Blocco di testo →
• • •

Tratto da un romanzo di Pierre Lemaitre, diretto da Ziad Doueiri (regista de L'insulto e L'attentato), protagonista è Eric Cantona, circondato da tanti bravissimi attori e attrici.
Alain (che nel doppiaggio viene pronunciato da schifo, a Netflix sono ignorantissimi!), interpretato da Eric Cantona, è un disoccupato della felice età capitalista neoliberista, nella quale chi lavora ci mette un minuto (a volte meno) per diventare uno scarto umano.
I capitalisti sono descritti come sono nella realtà, vampiri assetati di licenziamenti e di soldi.
Alain vuole ritrovare una dignità che gli hanno tolto, accetta un lavoro pericoloso, mettere su un sequestro come ultimo rimedio di selezione del personale, per riuscire a essere riamato e rispettato di nuovo in famiglia, e decide di rubare ai capitalisti, con l'aiuto di un amico hacker (Gustave Kervern), rubare ai ladri non è un peccato, pensa.
Una serie breve, si vede come un film lungo, non delude.

• • •

Compito scritto 1 → Puoi ricopiare parola per parola la recensione della serie, partendo dalle parole che contengono "Alain vuole ritrovare" e fermandoti dopo "lungo, non delude."?
Compito scritto 2 → Puoi trasformare tutte le righe qui sotto in una tabella Markdown con le colonne "Numero" e "Contenuto", saltando quelle vuote? Le immagini vanno escluse dalla risposta.
Il testo e le righe provengono da fonti diverse.

Record memorizzati

• • •

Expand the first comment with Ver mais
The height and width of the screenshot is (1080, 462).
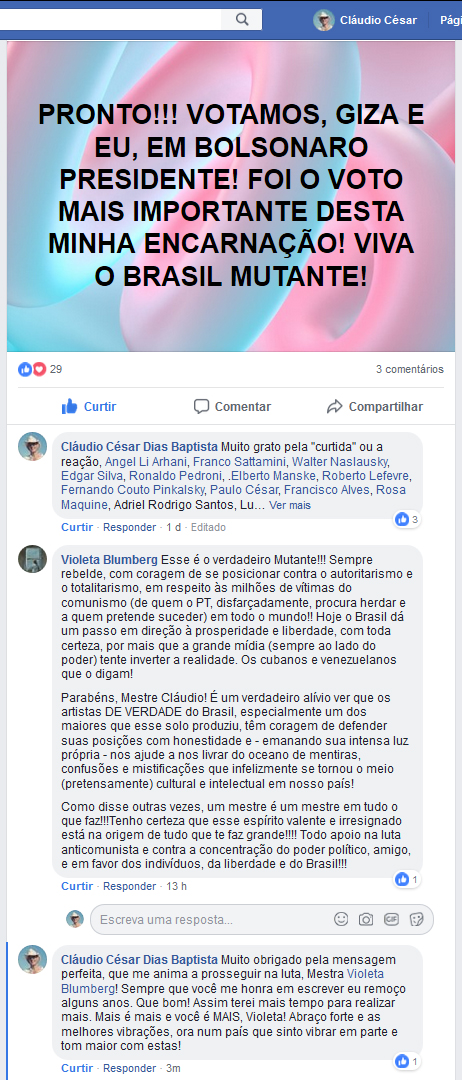pos(290,506)
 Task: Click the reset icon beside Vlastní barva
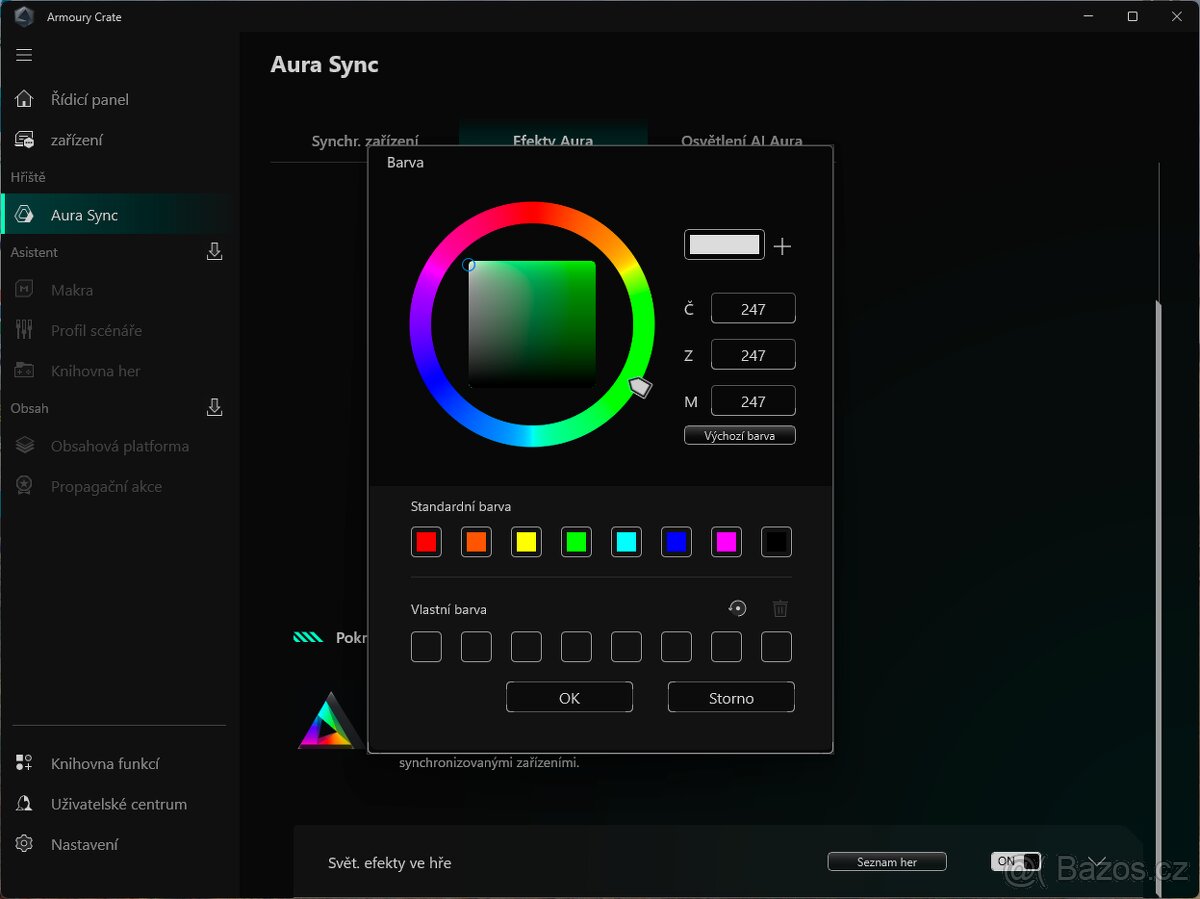[737, 608]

• • •

Risposta corretta 1 →
Alain vuole ritrovare una dignità che gli hanno tolto, accetta un lavoro pericoloso, mettere su un sequestro come ultimo rimedio di selezione del personale, per riuscire a essere riamato e rispettato di nuovo in famiglia, e decide di rubare ai capitalisti, con l'aiuto di un amico hacker (Gustave Kervern), rubare ai ladri non è un peccato, pensa.
Una serie breve, si vede come un film lungo, non delude.

Risposta corretta 2 →
| Numero | Contenuto |
|---|---|
| 1 | Expand the first comment with Ver mais |
| 2 | The height and width of the screenshot is (1080, 462). |
| 3 | pos(290,506) |
| 4 |  Task: Click the reset icon beside Vlastní barva |
| 5 | [737, 608] |